A Sexta-Feira Santa integra o tríduo pascal, um dos momentos mais solenes do calendário cristão, que relembra a paixão, a morte e a ressurreição de Jesus Cristo. A data, celebrada pela Igreja Católica, varia a cada ano, pois está associada ao calendário da Páscoa judaica, conhecida como Festa de Pessach, mencionada nos evangelhos.
Segundo Ana Beatriz Dias Pinto, doutora em Teologia pela Pontifícia Universidade Católica do Paraná, essa tradição antecede o cristianismo e tem raízes no judaísmo. “A preparação para a Páscoa já existia muito antes da era cristã e era vivenciada pelos judeus como um rito sagrado”, explica.
Ela destaca que, de acordo com os textos religiosos, a festividade judaica acontecia no sábado e domingo de lua cheia após o início da primavera no hemisfério norte (outono no sul). Foi nesse contexto que a crucificação de Jesus ocorreu, antecipada para não coincidir com a celebração judaica, sendo realizada em uma sexta-feira.
Na tradição judaica, Pessach marca o momento em que um cordeiro era sacrificado para proteger as casas durante a última praga no Egito. A morte de Cristo, segundo os evangelhos e as cartas de São Paulo, ganha um sentido teológico profundo: Jesus seria o “Cordeiro Pascal”, imolado pela salvação da humanidade.
A crucificação e o sofrimento de Jesus representam, para os cristãos, o início de uma nova compreensão religiosa. “Ele veio cumprir as escrituras e mostrar que a libertação não era apenas física, mas espiritual, do pecado para o amor”, afirma Ana Beatriz.
Na liturgia católica, a Sexta-Feira Santa é marcada pela ausência da eucaristia, o que simboliza o luto pela morte de Cristo. A adoração da cruz é um dos rituais centrais da celebração, lembrando o sacrifício realizado por Jesus para redimir os pecados do mundo.
“É um momento de profunda reflexão. No Brasil, com nossa tradição latina, essa devoção se expressa de forma intensa — muitos fiéis beijam a cruz, se ajoelham, enquanto em outras culturas, como na Europa, a reverência é mais contida”, comenta a teóloga.
A encenação da Via Sacra também é comum em várias cidades brasileiras, relembrando os últimos passos de Jesus até sua crucificação. A orientação litúrgica é de manter um ambiente de silêncio, respeito e contemplação.
Desde o período colonial, o Brasil incorporou a Sexta-Feira Santa como feriado religioso. A Lei nº 9.093/1995 reconhece a importância da data para a cultura cristã no país. “Apesar de sermos um Estado laico, manter o feriado é uma forma de preservar tradições significativas para a população”, pontua Ana Beatriz.
Além do cristianismo, outras religiões também atribuem sentido à Páscoa.

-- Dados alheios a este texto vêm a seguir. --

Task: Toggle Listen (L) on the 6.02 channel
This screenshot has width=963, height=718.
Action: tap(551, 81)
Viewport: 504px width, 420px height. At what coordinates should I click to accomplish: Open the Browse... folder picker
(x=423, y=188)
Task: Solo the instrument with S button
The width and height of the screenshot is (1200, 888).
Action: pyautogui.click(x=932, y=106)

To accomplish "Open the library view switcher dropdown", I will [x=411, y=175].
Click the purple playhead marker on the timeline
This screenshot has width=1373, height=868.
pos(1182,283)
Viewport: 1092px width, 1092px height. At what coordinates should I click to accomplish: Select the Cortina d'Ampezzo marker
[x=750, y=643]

Cultos de matriz africana, como o candomblé, a umbanda e o batuque, celebram a data como um momento de renovação espiritual, com homenagens a Oxalá — orixá associado à figura de Jesus.
No espiritismo, a ressurreição é compreendida como uma evolução do espírito, sendo respeitada como símbolo de transformação interior, sem rituais específicos.
Para Ana Beatriz, a Semana Santa ultrapassa barreiras religiosas. “É um tempo para olhar para dentro, refletir sobre quem somos e que sociedade queremos construir. A mensagem de renovação pode inspirar mudanças reais, individuais e coletivas”, conclui.